You may have also heard that Uber’s Advanced Technologies Center (ATC) has built test models of self-driving cars, which we are currently piloting in Pittsburg. While we may be far from the launch of self-driving cars, in the future we believe this technology will mean less congestion, more affordable and accessible transportation, and far fewer lives lost in car accidents. These goals are at the heart of Uber’s mission to make transportation as reliable as running water – everywhere and for everyone.
In addition to planning for the future, we’re also developing our technology for our riders and drivers today:
Every day more than 2 million Uber rides are completed across more than 500 cities across the globe. This means every minute thousands of people are opening the Uber app, requesting rides, and expecting the same convenient, reliable, and safe experience.
Our global team of site reliability engineers (SREs) ensure this reliability, giving riders peace of mind, knowing they will be able to get a ride when they need one most. The SRE team performs regular tests on our technology, even simulating outages to maintain our reliability.
In addition to safety features built into the Uber experience such as the ability to share your journey in real time, 24/7 in-app support, or the use of face recognition software for partner-driver logins, we are constantly looking for ways to use technology to improve safety.
Most recently, we’ve been running a pilot program to verify feedback using smartphone technology. Gyrometers in phones can measure small movements, while GPS and accelerometers show how often a vehicle starts and stops, as well as its overall speed. This means if a rider complains that a driver accelerated too fast and broke too hard, we can review that trip using data. If the feedback is accurate, then we can get in touch with the driver. And if it’s not, we could use the information to make sure a driver’s rating isn’t affected.
This technology can also be applied to limit distracted driving, speeding, and texting while driving. Road safety is a critically important issue in our region and beyond. It’s why Uber is always on the lookout for new ways—from the simple to the sophisticated—to do better.

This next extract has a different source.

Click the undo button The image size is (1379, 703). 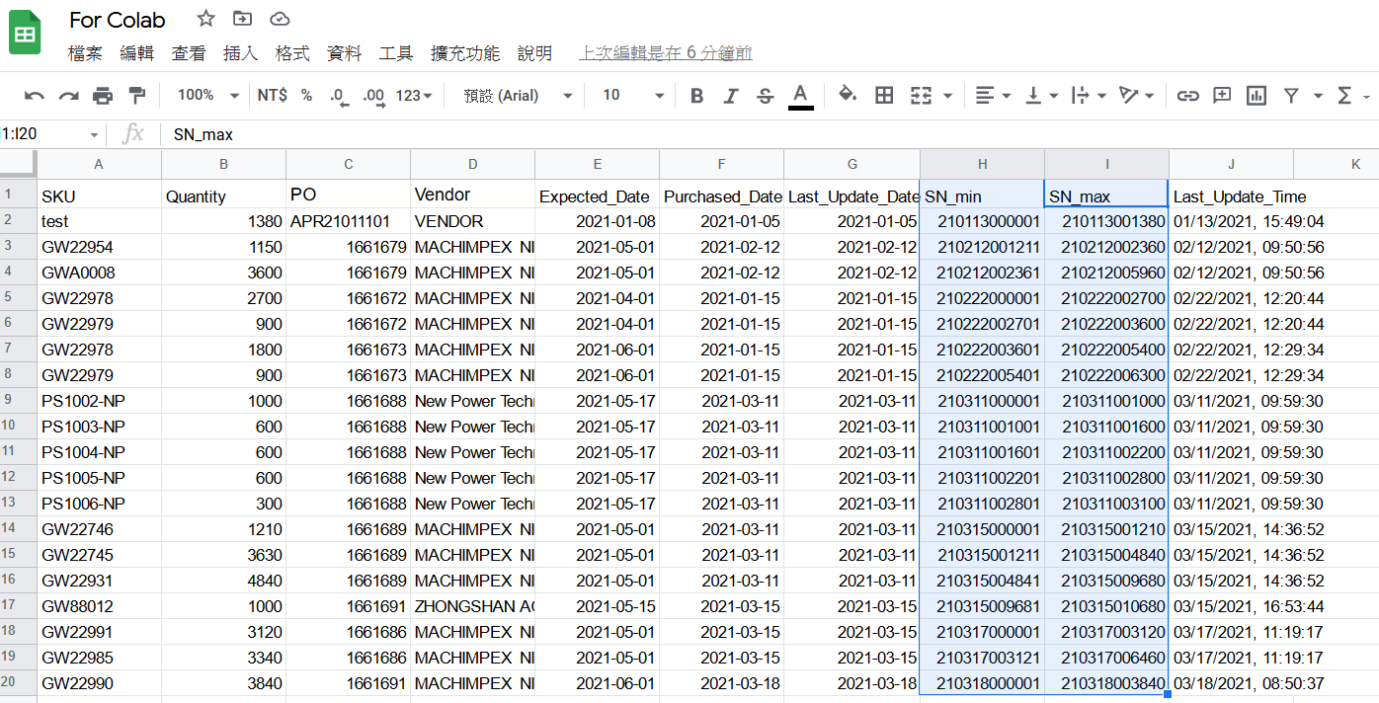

Strong security starts with a great team. That’s why we have a large and growing group of information security engineers, software developers, and data scientists working under the direction of a Chief Security Officer, Chief Information Security Officer and Managing Privacy Counsel. These teams use both technical and legal means to secure our riders’ and drivers’ information. Here are some examples of the projects and processes we have in place:
USING STRONG ENCRYPTION: When riders push a button to get a ride, they expect their data to be transmitted safely from their phone to Uber and then to a driver. To ensure that’s the case, all data that people send through our app is encrypted before it is sent over the Internet to us. And when riders send us their passwords or a credit card number, we encrypt that data when it is at rest in our systems.
BUILDING SECURE CODE: We have internal security teams that extensively test our products to find and fix software vulnerabilities before they can be exploited, and also work with academics, experts and researchers to identify problems in our systems through a bug bounty program. Through this program, we offer rewards to trusted experts for finding potential weaknesses in our code. This is an industry best practice that many technology companies deploy to make their code more secure.
CONTROLLING AND MONITORING ACCESS TO DATA: Using multiple layers of control over internal access to information, we are continually refining and improving our policies to ensure that people have access to the least amount of data necessary to do their jobs. We also monitor our systems for unauthorized access at all times.
We are excited to continue innovating and finding new ways to better serve our communities, riders, and driver-partners.